(Extracted records)
┌────────

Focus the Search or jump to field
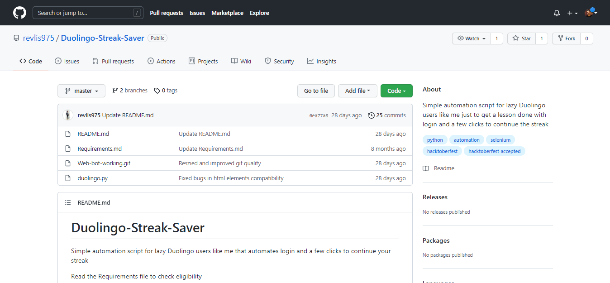Viewport: 610px width, 283px height. pyautogui.click(x=84, y=13)
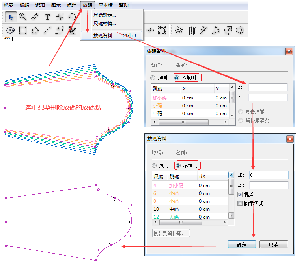Click the 取消 button

pyautogui.click(x=273, y=245)
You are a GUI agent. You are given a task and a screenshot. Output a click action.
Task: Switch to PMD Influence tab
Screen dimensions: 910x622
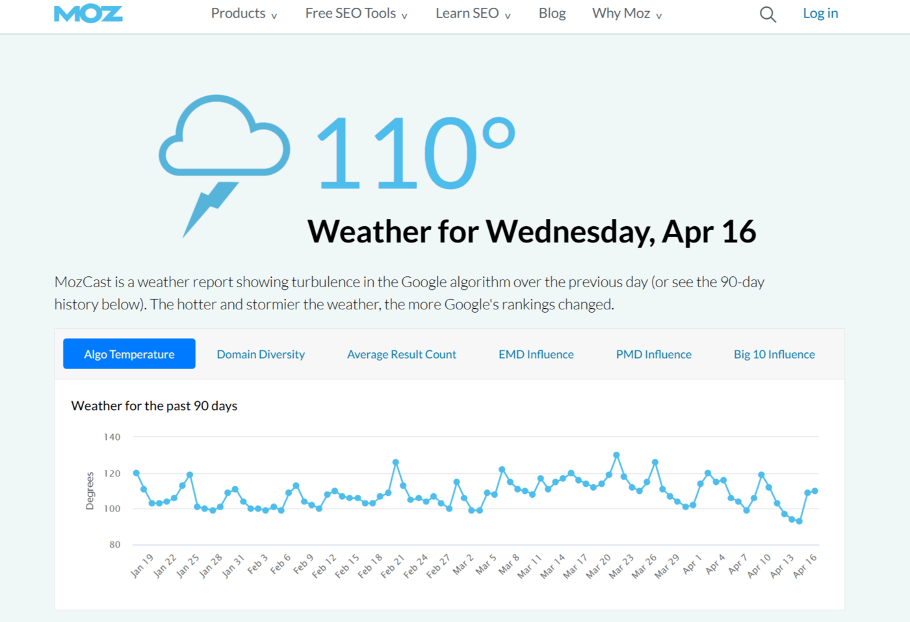click(653, 354)
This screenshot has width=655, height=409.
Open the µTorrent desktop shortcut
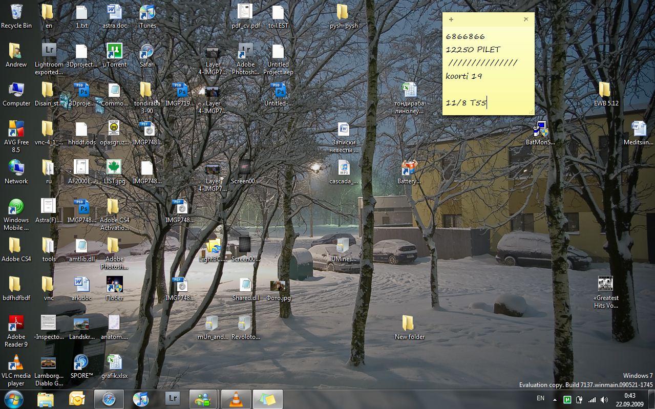114,52
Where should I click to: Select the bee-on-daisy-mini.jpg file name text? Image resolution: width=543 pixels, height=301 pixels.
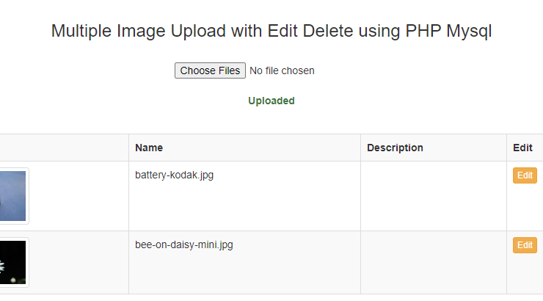coord(184,245)
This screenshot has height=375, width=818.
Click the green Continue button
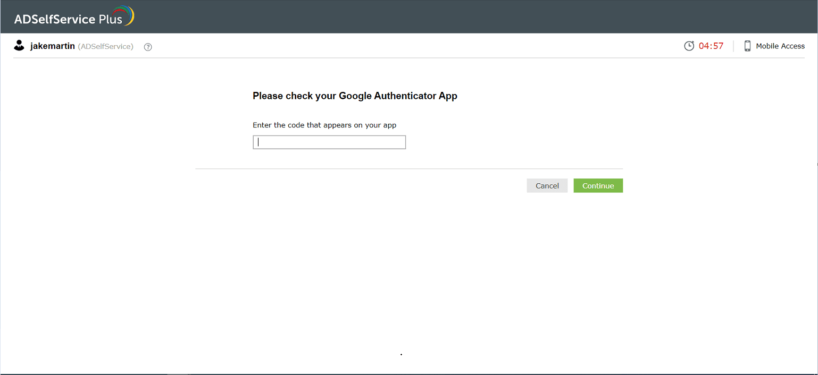pos(598,186)
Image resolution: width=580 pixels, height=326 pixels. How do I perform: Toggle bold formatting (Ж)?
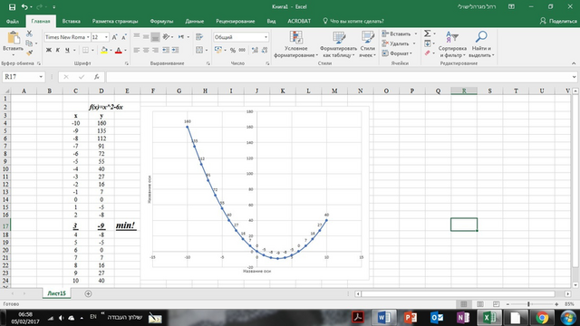(48, 50)
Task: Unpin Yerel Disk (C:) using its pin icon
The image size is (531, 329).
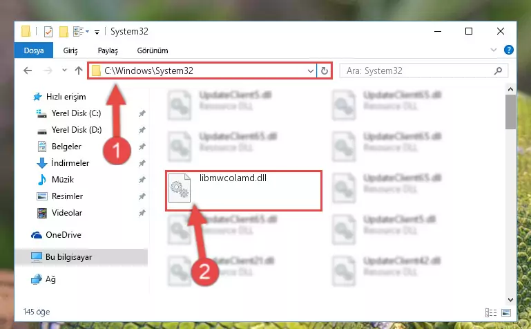Action: click(x=142, y=113)
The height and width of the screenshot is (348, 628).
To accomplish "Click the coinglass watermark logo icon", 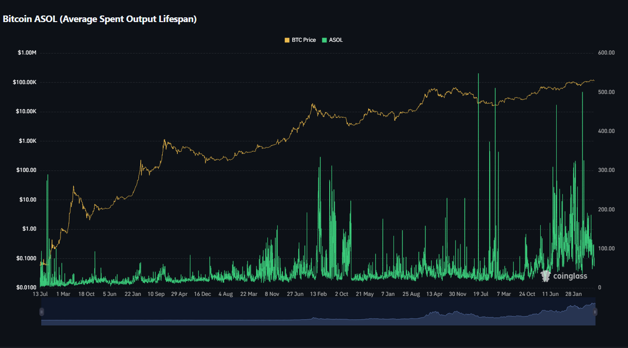I will (545, 276).
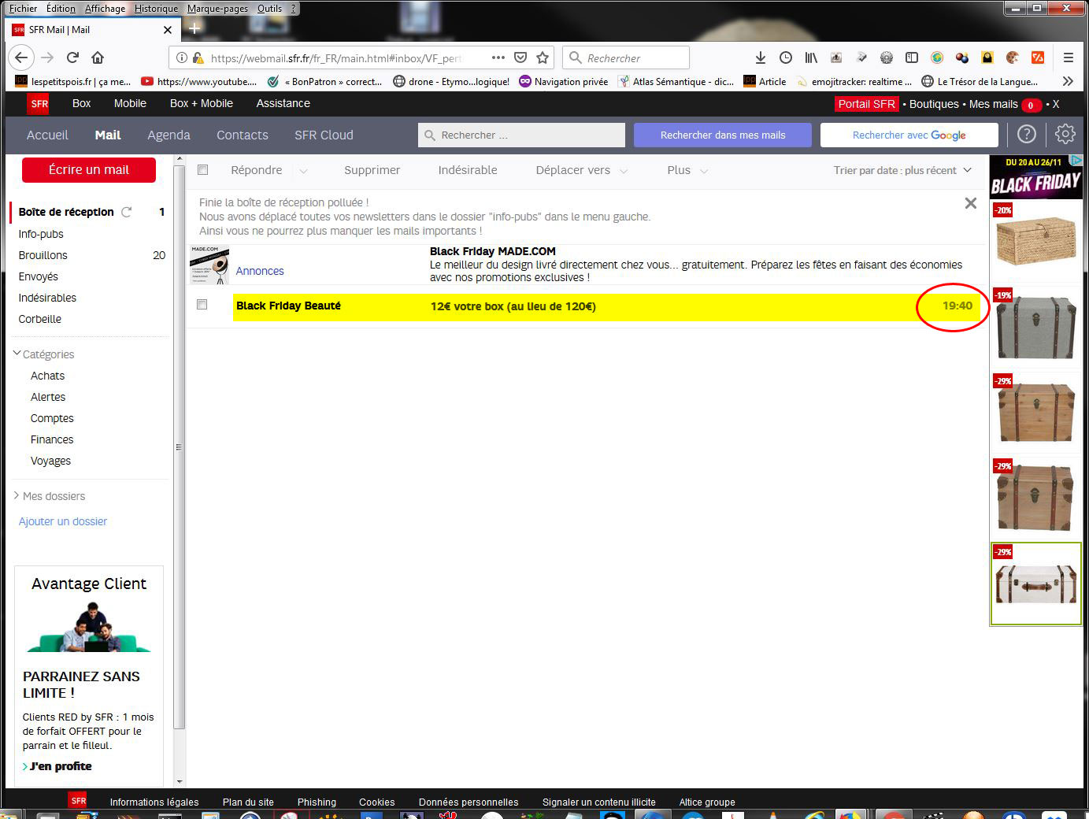Open the webmail settings gear

[x=1065, y=135]
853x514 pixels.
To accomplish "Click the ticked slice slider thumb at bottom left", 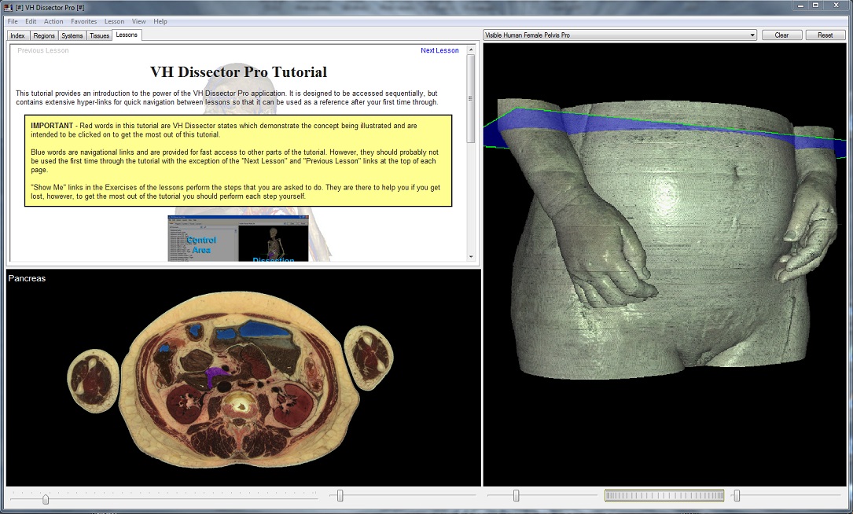I will point(46,499).
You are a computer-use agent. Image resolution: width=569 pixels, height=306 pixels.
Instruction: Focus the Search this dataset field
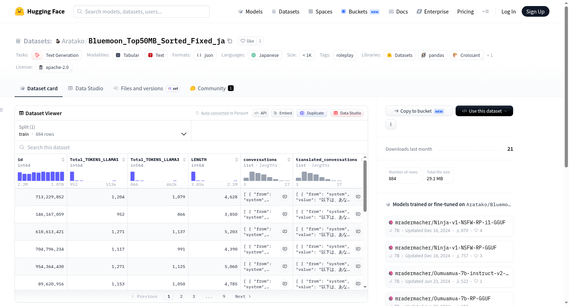tap(191, 147)
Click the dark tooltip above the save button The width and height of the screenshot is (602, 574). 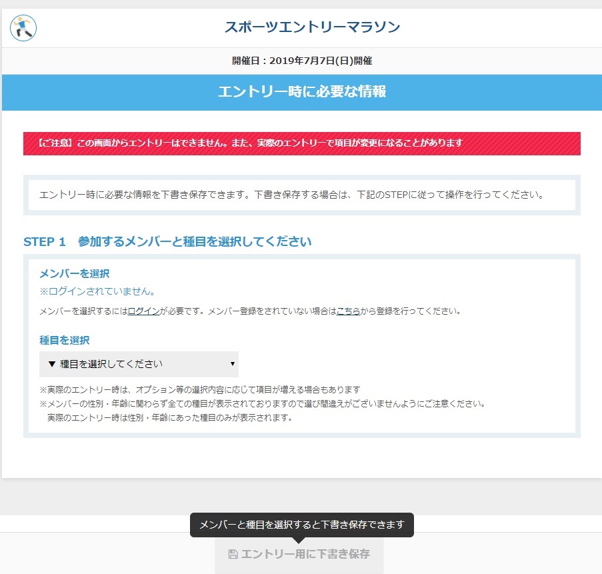coord(301,525)
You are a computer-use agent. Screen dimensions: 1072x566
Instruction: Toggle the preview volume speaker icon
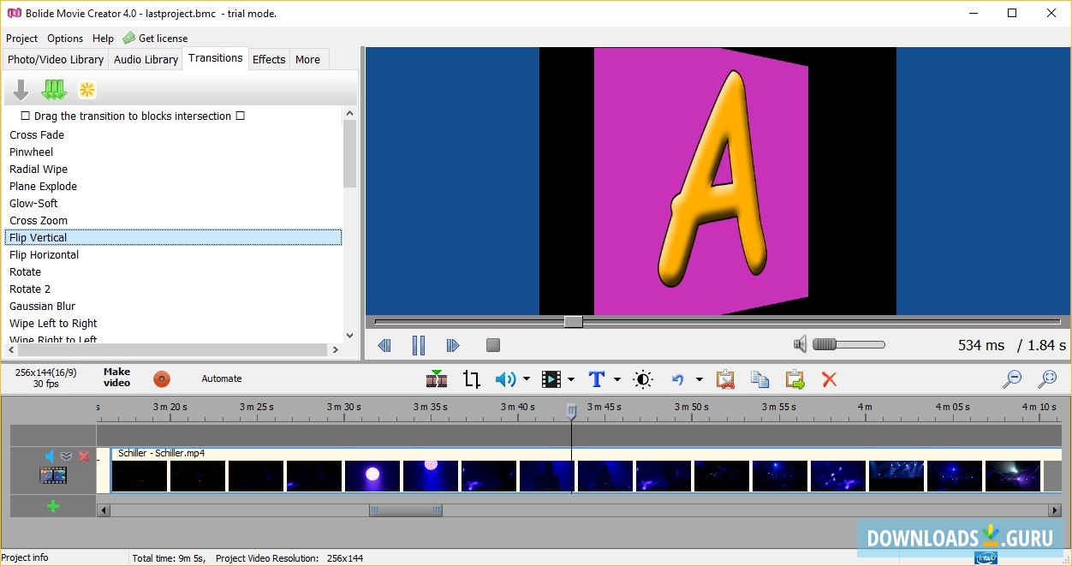click(800, 345)
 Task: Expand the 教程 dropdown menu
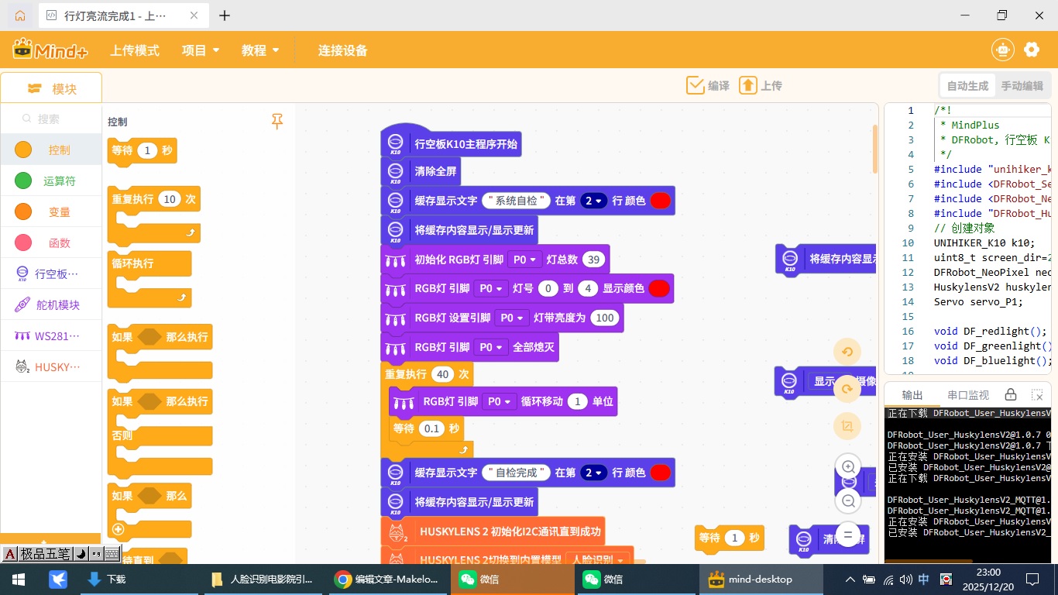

└────────

__TASK STATEMENT__.
If a line in the entries above has the word "agent", copy it.

__ANSWER AREA__.
You are a GUI agent. You are given a task and a screenshot. Output a click action.
You are a computer-use agent. Image resolution: width=569 pixels, height=306 pixels.
You are a computer-use agent. Screen dimensions: 1072x566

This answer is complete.